_EXERCISE AIM_
Return each entry word for word. Leave the images out.

_RECORDS_
-- -- --

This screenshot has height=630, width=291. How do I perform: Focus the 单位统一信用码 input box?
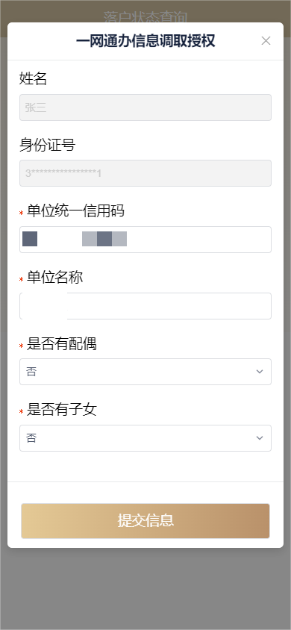pos(146,240)
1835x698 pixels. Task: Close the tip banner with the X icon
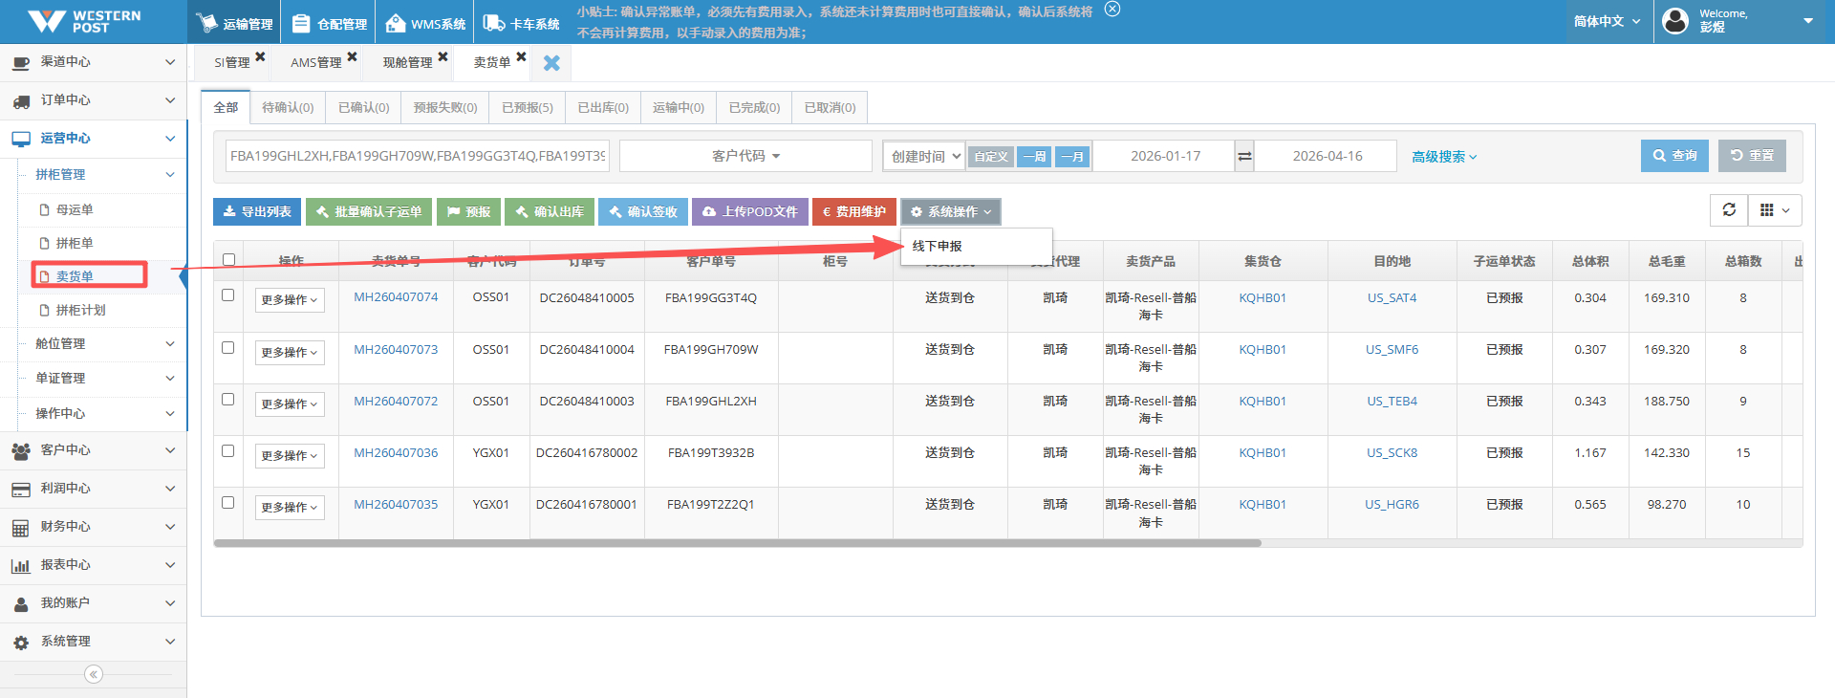[1112, 10]
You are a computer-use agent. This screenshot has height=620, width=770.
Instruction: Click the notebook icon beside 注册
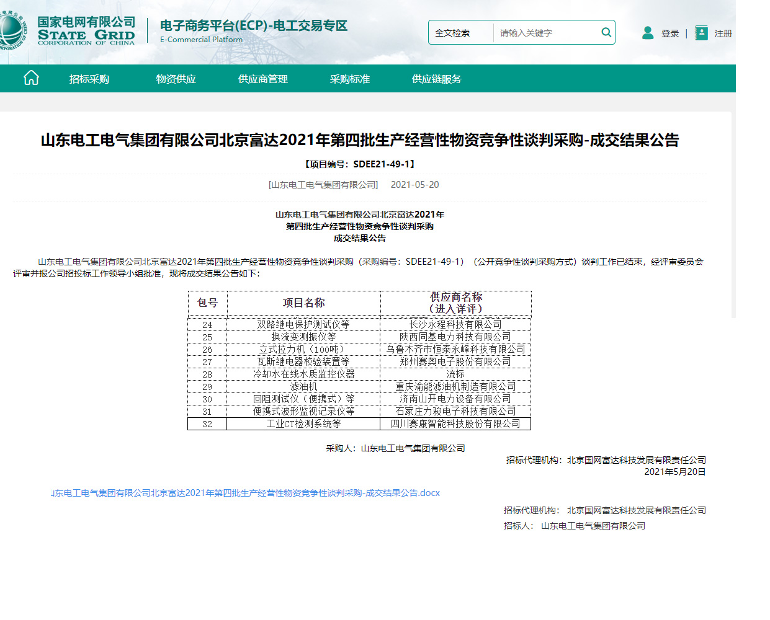(701, 32)
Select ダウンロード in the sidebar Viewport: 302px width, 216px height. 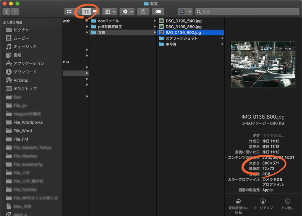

-- -- --

_WRITTEN RESPONSE_
This screenshot has height=630, width=291. How do I perform: Focus the 单位统一信用码 input box?
pos(146,240)
1835x698 pixels. Task: Close the tip banner with the X icon
[1112, 10]
You are a computer-use agent. This screenshot has height=620, width=770.
Instruction: Click the notebook icon beside 注册
(701, 32)
Select ダウンロード in the sidebar Viewport: 302px width, 216px height. 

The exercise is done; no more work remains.